数学者が新聞を読むと

A Mathematician Reads the Newspaper

ジョン・A・パウロス / 飛鳥新社 / 98/06/13

★★★

類書のなかではまともな方

 科学者が、統計学や確率論を持ち出して、メディアにおける社会問題の取り上げられ方を批判するという、よくあるタイプの本だが、かなりまともだという印象を受けた。このタイプの本には「と学会的」な本がときどき見られる(マーチン・ガードナーの『奇妙な論理』はその代表例だ)が、この本の著者はなかなか健全である。著者は一般向けの文章をよく書いている人らしい。

 61ページに、「ランダムな他人に、何段階の知人を介して行き着けるか」の問題の変種として、「セックス・サブグラフ」というものを取り上げている。セックスしたことがあるという関係をもとにdisjointなグループを作っていったときに、これがアメリカ人の間でどのような分布をしているだろうかという問いに対して、著者は次のような推測をする。まず独身者がメンバー1人のグループを作る。次に、一夫一妻的な、メンバーが2人しかいないグループが多数ある。それ以上の、3人、4人、5人などの人数のグループは比較的少ない。そして残った全員が1つの、1億人ぐらいのメンバーを持つ巨大なグループに入る、というのである。たぶんこれは当たっているだろう。着眼点の良い、気のきいた例である。

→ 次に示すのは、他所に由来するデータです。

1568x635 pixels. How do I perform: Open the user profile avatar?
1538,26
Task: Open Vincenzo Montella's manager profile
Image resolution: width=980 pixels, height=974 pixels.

 なお、この本の翻訳には問題がある。たとえば、上で挙げたセックス・サブグラフの箇所で、次のような部分がある。

次に、一夫一妻的二者関係が数多くあり、メンバーのどちらも他の誰ともセックスしたことがなく、したがって、それぞれ2人だけのグループをなしている。メンバーの数が3人、4人、5人あるいは、もっと小さいグループは比較的少ない。それから、残りの米国成人人口が一つの大きなグループに入る。

 この部分の2文目の「もっと小さいグループ」。3、4、5人よりも「もっと小さい」といえば1と2しかないわけだが、そういう意味でないことは明らかだ。原文を見たわけではないので確かではないが、これは"smaller groups"なんだろう。「比較的少数のメンバーのグループ」、つまり6人以上のグループのことを指している。

 156ページでは、諷刺科学雑誌の名称「ジャーナル・オブ・イリプロデューシブル・リザルツ」の訳として、カッコに入れて「回復不能な結果」としているが、これは「再現性のない結果」だろう。

 その他、原文の姿を想像した上で、初めてそこに込められているユーモアの意味がわかるという箇所が散見された。翻訳者がそのユーモアに気づいているのか不安だ。どうやら原文は「格調の高い」、「美文調」の文章らしい。